Collected data:
◆ ◆ ◆ ◆ ◆

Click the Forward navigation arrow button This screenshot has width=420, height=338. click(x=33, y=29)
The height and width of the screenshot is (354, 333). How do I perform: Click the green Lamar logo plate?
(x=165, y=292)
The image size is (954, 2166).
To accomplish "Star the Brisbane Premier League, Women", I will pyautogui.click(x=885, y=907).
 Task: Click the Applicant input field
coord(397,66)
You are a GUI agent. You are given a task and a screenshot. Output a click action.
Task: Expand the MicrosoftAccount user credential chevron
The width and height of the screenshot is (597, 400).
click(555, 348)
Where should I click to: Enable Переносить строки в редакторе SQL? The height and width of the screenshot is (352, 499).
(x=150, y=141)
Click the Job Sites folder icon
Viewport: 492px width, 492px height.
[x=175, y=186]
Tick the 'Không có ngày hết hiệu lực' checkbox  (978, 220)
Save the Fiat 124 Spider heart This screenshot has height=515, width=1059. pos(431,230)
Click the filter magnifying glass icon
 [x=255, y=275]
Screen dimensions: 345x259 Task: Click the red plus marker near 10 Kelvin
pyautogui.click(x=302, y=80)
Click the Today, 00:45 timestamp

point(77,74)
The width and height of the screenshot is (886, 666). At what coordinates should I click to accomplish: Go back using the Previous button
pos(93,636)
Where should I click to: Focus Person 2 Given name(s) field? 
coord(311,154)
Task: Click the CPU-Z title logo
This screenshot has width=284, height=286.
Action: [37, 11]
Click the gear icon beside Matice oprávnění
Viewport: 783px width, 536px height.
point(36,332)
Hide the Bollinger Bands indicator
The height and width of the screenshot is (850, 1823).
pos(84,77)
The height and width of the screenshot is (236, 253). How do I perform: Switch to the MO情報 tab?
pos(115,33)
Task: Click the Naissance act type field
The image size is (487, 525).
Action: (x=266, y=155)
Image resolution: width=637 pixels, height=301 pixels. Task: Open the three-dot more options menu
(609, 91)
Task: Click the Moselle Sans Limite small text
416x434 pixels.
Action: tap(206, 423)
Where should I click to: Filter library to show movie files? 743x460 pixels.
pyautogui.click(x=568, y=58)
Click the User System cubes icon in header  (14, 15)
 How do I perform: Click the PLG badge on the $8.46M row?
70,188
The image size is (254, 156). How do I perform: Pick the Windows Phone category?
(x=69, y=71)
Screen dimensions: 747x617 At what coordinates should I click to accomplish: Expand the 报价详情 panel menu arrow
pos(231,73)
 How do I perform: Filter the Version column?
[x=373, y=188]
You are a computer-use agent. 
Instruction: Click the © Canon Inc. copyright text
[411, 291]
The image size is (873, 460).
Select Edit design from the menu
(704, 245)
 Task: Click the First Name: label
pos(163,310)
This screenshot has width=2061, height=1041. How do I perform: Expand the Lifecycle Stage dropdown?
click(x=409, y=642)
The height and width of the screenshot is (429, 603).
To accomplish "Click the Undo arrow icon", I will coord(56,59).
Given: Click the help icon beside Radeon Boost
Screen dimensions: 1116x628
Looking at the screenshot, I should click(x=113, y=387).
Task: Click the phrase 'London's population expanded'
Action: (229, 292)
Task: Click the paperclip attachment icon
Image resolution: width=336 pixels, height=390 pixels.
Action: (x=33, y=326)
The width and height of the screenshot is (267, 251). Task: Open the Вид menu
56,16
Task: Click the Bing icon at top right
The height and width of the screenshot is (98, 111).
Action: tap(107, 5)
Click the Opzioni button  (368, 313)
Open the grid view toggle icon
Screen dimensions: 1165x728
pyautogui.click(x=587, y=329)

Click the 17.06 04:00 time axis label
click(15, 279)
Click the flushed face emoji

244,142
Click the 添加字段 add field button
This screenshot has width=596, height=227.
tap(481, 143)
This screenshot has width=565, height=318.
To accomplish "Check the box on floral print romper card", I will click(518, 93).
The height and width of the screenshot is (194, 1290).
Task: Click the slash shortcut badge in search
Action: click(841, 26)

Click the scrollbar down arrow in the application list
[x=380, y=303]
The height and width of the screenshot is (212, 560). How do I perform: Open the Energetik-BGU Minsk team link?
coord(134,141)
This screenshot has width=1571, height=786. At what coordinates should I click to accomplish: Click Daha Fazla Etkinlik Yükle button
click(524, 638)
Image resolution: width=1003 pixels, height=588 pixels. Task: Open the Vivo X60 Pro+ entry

◆ ◆ ◆ ◆ ◆

Task to carry out: The lines above from the one containing "The width and height of the screenshot is (267, 251)." through the one containing "This screenshot has width=565, height=318." are to be set down exactly, and no others.

Answer to this task:
The width and height of the screenshot is (267, 251). Task: Open the Вид menu
56,16
Task: Click the Bing icon at top right
The height and width of the screenshot is (98, 111).
Action: tap(107, 5)
Click the Opzioni button  (368, 313)
Open the grid view toggle icon
Screen dimensions: 1165x728
pyautogui.click(x=587, y=329)

Click the 17.06 04:00 time axis label
click(15, 279)
Click the flushed face emoji

244,142
Click the 添加字段 add field button
This screenshot has width=596, height=227.
tap(481, 143)
This screenshot has width=565, height=318.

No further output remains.